Modifiers on numerical graphemes may go inside or outside the closing parenthesis depending on the naming schema for values and sign names used by the style manual or sign list for an individual project.

Allograph

In ATF an allograph, or systemic sign variant, is introduced by the tilde-prefix (~); the sequence of characters following the tilde is restricted to ASCII digits and lowercase letters, except for x.

|EN~a|  |EN~b|  |GA₂~a1|  |GA₂~a2|  |GEŠTU~axŠE~a@t|

The use of x as an operator in examples like the last one in the line above is the reason for excluding x from the characters allowed in allograph sequences.

The special allograph ~v is used instead of ~x to indicate that the form is some variant of the sign in question but the specific variant is not identified.

The special allograph ~t is used to indicate tokens, e.g., 1(N₀₁~t).

Note that the allograph mechanism is not the way that unusual sign forms are notated in ATF; for this the normal exclamation mark (!) is used.

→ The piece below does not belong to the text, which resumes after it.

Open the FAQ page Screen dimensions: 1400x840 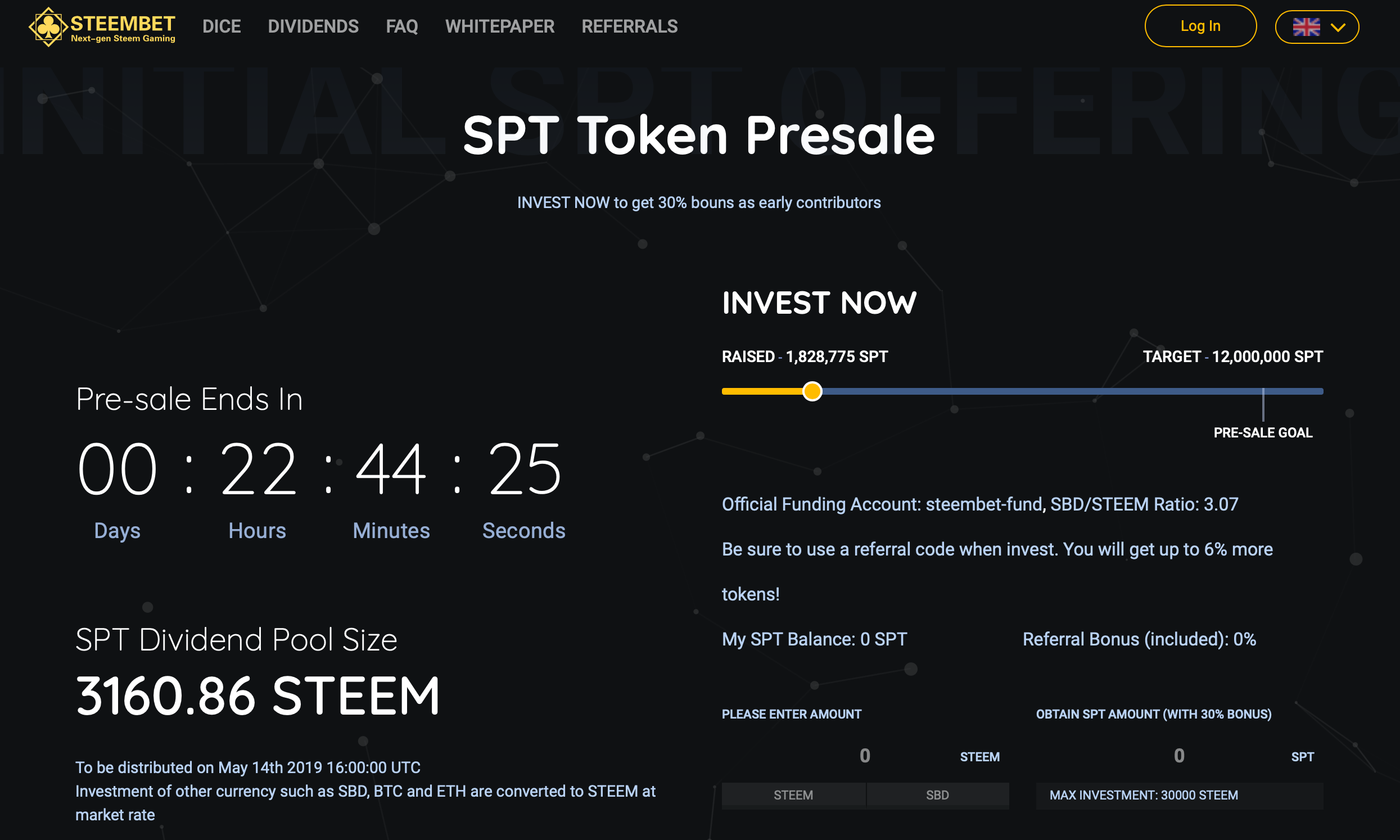[402, 26]
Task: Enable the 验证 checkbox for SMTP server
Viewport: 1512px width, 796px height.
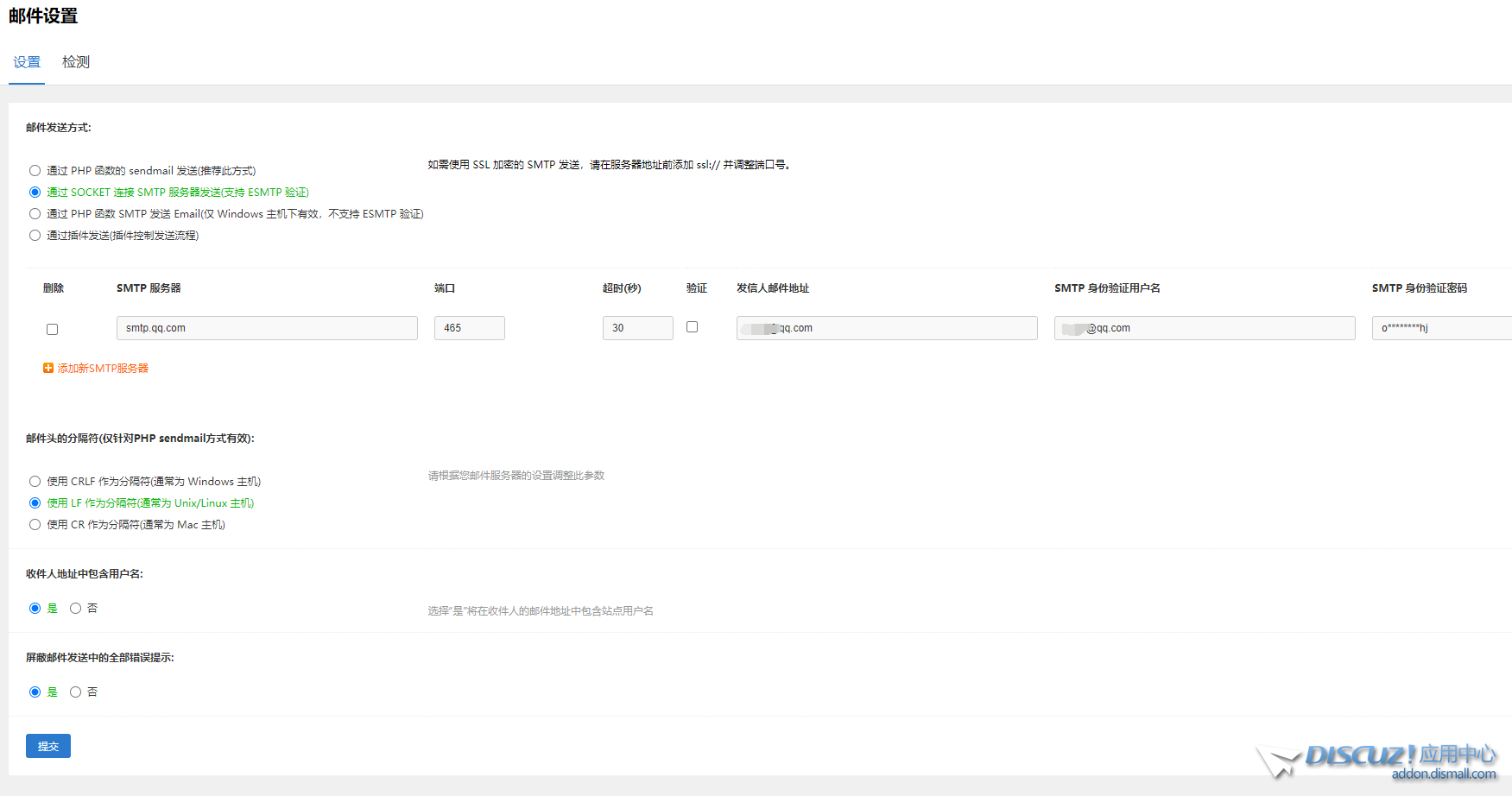Action: coord(692,327)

The allograph mechanism is provided to support systematic subdivision of sign-forms relative to extant sign lists or sign name descriptions.

Formvars

Form variants are preceded by the backslash character (\) and consist of lowercase letters and or digits.

Compound

The difference between a simple sign and a compound sign is that a a compound sign is a sequence of sign names which contains at least one operator, i.e., a character which represents a relationship between multiple graphemes. In ATF the set of characters used for operators is: × % @ & . : +.

In ATF compound graphemes are enclosed at the outer level in vertical bars ("pipes", |...|):

|KA×A|

Signs are frequently modified or operated on as a group; parentheses are used to group multi-part constituents:

|GA₂×(ME.EN)|      |(GI&GI)×ŠE₃|

Note that modifiers and allographs must not be placed after the closing pipe; instead, they must be put inside the pipe adding grouping characters if necessary:

|GA₂~a×EN|       |GA₂×EN~a|          |(GA₂×EN)~a|

Th examples above all mean different things. The first, |GA₂~a×EN|, means: "the a-allograph of the sign GA₂ containing sign EN". The second, |GA₂×EN~a|, means: "GA₂ containing the a-allograph of sign EN". The third, |(GA₂×EN)~a|, means: "the a-allograph of the group consisting of sign GA₂ containing sign EN". In example three the bad form *|GA₂×EN|~a would result in a parse error.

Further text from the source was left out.